Force Majeure Leave
What is Force Majeure Leave?
Force Majeure leave is established under the Parental Leave Acts 1998 & 2019 and is paid leave that allows the employee a limited time off work to address a family crisis.
Force majeure leave applies for an urgent family reason, such as the unexpected injury or illness of a ‘close family member’.
Who can I take force majeure for?
A close family member includes:
- Your child (including an adopted child)
- Your husband, wife, or partner
- Your parent or grandparent
- Your brother or sister
- Someone to whom you have a duty of care (for example, if you are acting in place of a parent, also known as loco parentis)
- Someone with whom you have a relationship of ‘domestic dependency’ (this means the person relies on you to plan for their care)
- Persons of any other class (if any) as may be prescribed
Do I need to reside with the individual to take Force Majeure leave?
No as long as the person is a family member as defined above.
Can I use Force Majeure leave for the death of a family member?
No, force majeure leave does not cover the death of a family members in this situation you should check with your union representative to see what entitlements you may have to bereavement leave or compassionate leave in your organisation.
How much leave am I entitled to?
You are entitled to take up to 3 days force majeure leave in any 12-month period, or 5 days in a 36-month period. Some employers may allow you further leave depending on the circumstances and you can consult your union representative on this and your company policy.
Does my annual leave have to be exhausted to take Force Majeure Leave?
No, your employer cannot make you take annual leave before you avail of force majeure leave as it is a separate entitlement, and all your employment rights are maintained while you are on leave.
How do I apply for force majeure leave?
You apply for force majeure leave immediately on your return to work, by making an application in writing to your employer.
Your written application should include:
- Your name
- PPS number
- Employer’s name and address
- Date(s) you took force majeure leave and the reasons why
- Your relationship to the person who was injured or ill
You should check with your union representative as most likely your employer will have a specific ‘force majeure form’ that you can use for your application. Your employer must keep records of all force majeure leave taken by employees.
Do I have to provide evidence for my requirement to take Force Majeure Leave?
This will depend on what is in your contract of employment or what is outlined in your company policy as you may be asked to provide a medical cert or some proof of the sudden illness or injury. This can be requested from the GP or hospital as relevant.
Can I take the three days consecutively?
This will need to be determined with your employer. It may be argued that the unexpected nature of the illness or injury no longer exists, however depending on the circumstances it would be worth discussing this with your union representative and line manager, bearing in mind that force majeure leave is restrictive leave.
What if my employer does not believe that I am entitled to the force majeure leave?
Your employer should provide you with an explanation as to why they believe you’re not entitled to the leave. You can discuss this further with your union.

**Tasks to carry out:**
A. Under the force majeure leave guide, how many days of leave may an employee take in any 12-month period?
B. Please reproduce, word for word, the portion of the force majeure leave guide starting at "Can I use Force" and ending at "I entitled to?".

[Stored data]
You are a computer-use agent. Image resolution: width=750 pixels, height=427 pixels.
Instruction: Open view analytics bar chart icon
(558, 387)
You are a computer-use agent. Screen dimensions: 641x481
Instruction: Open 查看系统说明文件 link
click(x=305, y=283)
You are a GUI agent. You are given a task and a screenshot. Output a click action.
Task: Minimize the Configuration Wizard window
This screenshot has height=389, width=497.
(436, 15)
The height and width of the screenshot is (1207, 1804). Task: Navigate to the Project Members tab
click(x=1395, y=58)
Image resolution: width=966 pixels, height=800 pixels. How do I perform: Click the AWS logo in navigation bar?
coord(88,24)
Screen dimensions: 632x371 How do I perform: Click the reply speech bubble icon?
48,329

**Task-by-task answers:**
A. Up to 3 days.

B.
Can I use Force Majeure leave for the death of a family member?
No, force majeure leave does not cover the death of a family members in this situation you should check with your union representative to see what entitlements you may have to bereavement leave or compassionate leave in your organisation.
How much leave am I entitled to?